For me, it has come to mean solving problems in roughly the following way
1) Defining the important functions and data types in a pedantic way so that the semantics are clear as possible to a human, but possibly "inefficient" (I use quotes because one of my other questions is about whether it is really possible to reason effectively about program performance in ghc/Haskell…)
2) Work out some proofs of various properties of your functions and data types 
3) Use the results from step 2 to provide an alternate implementation with provably same semantics but possibly much better performance.

To me it seems that so much of Haskell's design is dedicated to making steps 1-3 possible, and those steps represent for me (and I imagine many others) the thing that makes Haskell (and it cousins) so beautiful.

And so my question is, that in 2013, why isn't this process a full fledged part of the language? I imagine I just don't know what I'm talking about, so correct me if I'm wrong, but this is how I understand the workflow used in practice with program derivation:  1) state the problem pedantically in code, 2) work out a bunch of proofs with pen and paper, 3) and then translate that back into code, perhaps leaving you with function_v1, function_v2, function_v3, etc   -- that seems fine for 1998, but why is it still being done this way?

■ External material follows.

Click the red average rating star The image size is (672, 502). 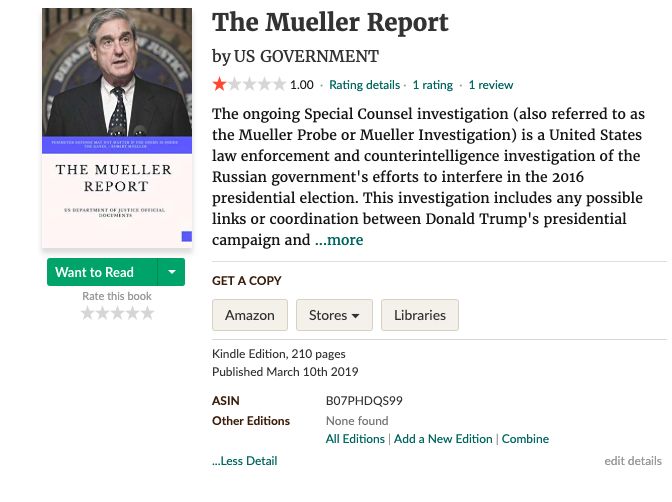219,84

What I'm asking about might sound related to theorem provers, -- but if so ,I feel like what I'm thinking about is not so much the very difficult problem of automated proofs or even proof assistants, but the somewhat simpler task of proof verification. Concretely, here's a possibility of how I imagine   the workflow could be:

++ in code, pedantically setup the problem. 
++ in code, state a theorem, and prove it -- this would require a revision to the language (Haskell 201x) and perhaps look like Isabella's ISAR -- a -structured- proof syntax that is easy for humans to construct and understand -- in particular it would possible to easily reuse previous theorems and leave out various steps.  At compile time, the compiler would check that the proof was correct, or perhaps complain that it can't see how I went from step 3 to step 4, in which case I might have to add in another step (3b) to  help the compiler verify the proof.  
++ afterwards, I would use my new theorems to create semantically identical variants of my original functions (again this process would be integrated into the language)

While I feel like theorem provers offer some aspects of this workflow (in particular with the ability to export scala or haskell code when you are done), I feel that in practice it is only useful for modeling fairly technically things like protocols and crypto stuff -- whereas if this existed within haskell proper it would find much broader use and have greater impact.

I haven't fully fleshed out all the various steps of what exactly it would mean to have program derivation be a first class citizen, but I'll pause here and followup if a conversation ensues. 

To me, it seems that something like this should be possible -- am i being naive? does it already exist?  have people tried and given up? is it just around the corner?  can you help me make sense of all of this?